0

I wanted to calculate the average temperature (t) of specific time period for each year.

I have weather data that gives me values for each day. My real data is from 2011-2019 and has all days in all years and I would like for example average temperature for 20th of April - 15th of May for each year.

Example data:

df <- data.frame(matrix(ncol = 4, nrow = 8))
x <- c("year", "month","day","t")
colnames(df) <- x
df$year <- c(2011,2011,2011,2011,2012,2012,2012,2012)
df$month <- c(3,3,4,4,3,3,4,4)
df$day <- c(1,2,3,4,1,2,3,4)
df$t <- c(1,3,6,1,2,7,1,-9)

I did managed to do this with a very ugly and time consuming code but lack of knowledge has stopped me in my tracks.

Thank you in advance.

  • 2
    Don't share data as images, use dput() instead to create a reproducible example. More ideas here: https://stackoverflow.com/questions/5963269/how-to-make-a-great-r-reproducible-example – s_baldur Mar 25 '20 at 11:24
  • Moreover, what did you actually try? – jay.sf Mar 25 '20 at 11:50
  • I did use as.date and making a column with "%Y-%m-%d" and selected each time period and took average of that manually and mixed that into a dateframe. I'm a beginner so this was both time consuming and very ugly code. I was searching for a better way. All help is welcomed. – Sölvi Vignisson Mar 25 '20 at 11:58

4 Answers4

3

With tidyverse you could do something similar:

library(tidyverse)

Data %>%
  filter((month == 4 & day >= 20) |
         (month == 5 & day <= 15)) %>%
  group_by(year) %>%
  summarise(mean_temp = mean(t))
Ben
  • 28,684
  • 5
  • 23
  • 45
2

Similar to @Ben's answer but in base R :

aggregate(t~year, subset(df, (month == 4 & day >= 20) | 
                             (month == 5 & day <= 15)), mean)
Ronak Shah
  • 377,200
  • 20
  • 156
  • 213
1

you can actually add quite complex calculations to the group_by function in the dplyr package. Maybe you want to look into something like this.

library(dplyr)
library(lubridate)
df <- data.frame(matrix(ncol = 4, nrow = 8))

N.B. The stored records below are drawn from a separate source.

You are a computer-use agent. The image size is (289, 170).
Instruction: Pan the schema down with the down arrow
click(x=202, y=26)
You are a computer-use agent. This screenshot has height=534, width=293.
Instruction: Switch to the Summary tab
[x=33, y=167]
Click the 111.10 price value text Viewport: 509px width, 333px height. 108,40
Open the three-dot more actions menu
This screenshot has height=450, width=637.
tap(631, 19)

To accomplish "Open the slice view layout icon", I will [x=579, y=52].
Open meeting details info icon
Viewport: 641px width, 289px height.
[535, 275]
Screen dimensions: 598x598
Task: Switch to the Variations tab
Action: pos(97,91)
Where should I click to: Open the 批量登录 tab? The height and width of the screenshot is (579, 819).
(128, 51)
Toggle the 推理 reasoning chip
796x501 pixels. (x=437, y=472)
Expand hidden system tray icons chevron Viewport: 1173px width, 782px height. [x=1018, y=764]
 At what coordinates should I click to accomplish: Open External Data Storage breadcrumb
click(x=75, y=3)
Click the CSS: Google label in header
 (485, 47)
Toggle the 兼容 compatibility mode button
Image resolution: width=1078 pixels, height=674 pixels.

x <- c("year", "month","day","t")
colnames(df) <- x
df$year <- c(2011,2011,2011,2011,2012,2012,2012,2012)
df$month <- c(3,3,4,4,3,3,4,4)
df$day <- c(1,2,3,4,1,2,3,4)
df$t <- c(1,3,6,1,2,7,1,-9)
df %>% 
  group_by(lubridate::dmy(paste(day, month, year)) %>% 
             lubridate::yday() %>% 
             between(lubridate::yday(dmy("3.4.2000")), lubridate::yday(dmy("15.5.2000")))) %>% 
  summarise(mean(t)) 

I am using the yday function from lubridate to be able to select days over multiple years.

Hope this helps!!

Bertil Baron
  • 4,923
  • 1
  • 15
  • 24
0

Try the code bellow, I like to use for loop to deal with this kind of troble.

# Create a vector of all years
year_u <- unique(zz$year)

# Create the initial and final period
inicial_day <- 20
inicial_month <- 4

final_day <- 15
final_month <- 5

# Create an empty data.frame to store the data after each loop
averages <- data.frame()

# Open a loop
for(i in 1:length(year)){

    # take each year
    subsets <- subset(zz, year == year_u[i])

    # Mean of each time between the period
    average <- mean(subsets[subsets$day >= inicial_day & subsets$month >= inicial_month &
                                subsets$day <= final_day & subsets$month <= final_month, ]$t)

    # Create a temporary data.frame to store the year and the t_mean
    temp <- data.frame(year = year_u[i], t_mean = average)

    # Combine the actual data with the last
    averages <- rbind(averages, temp)
}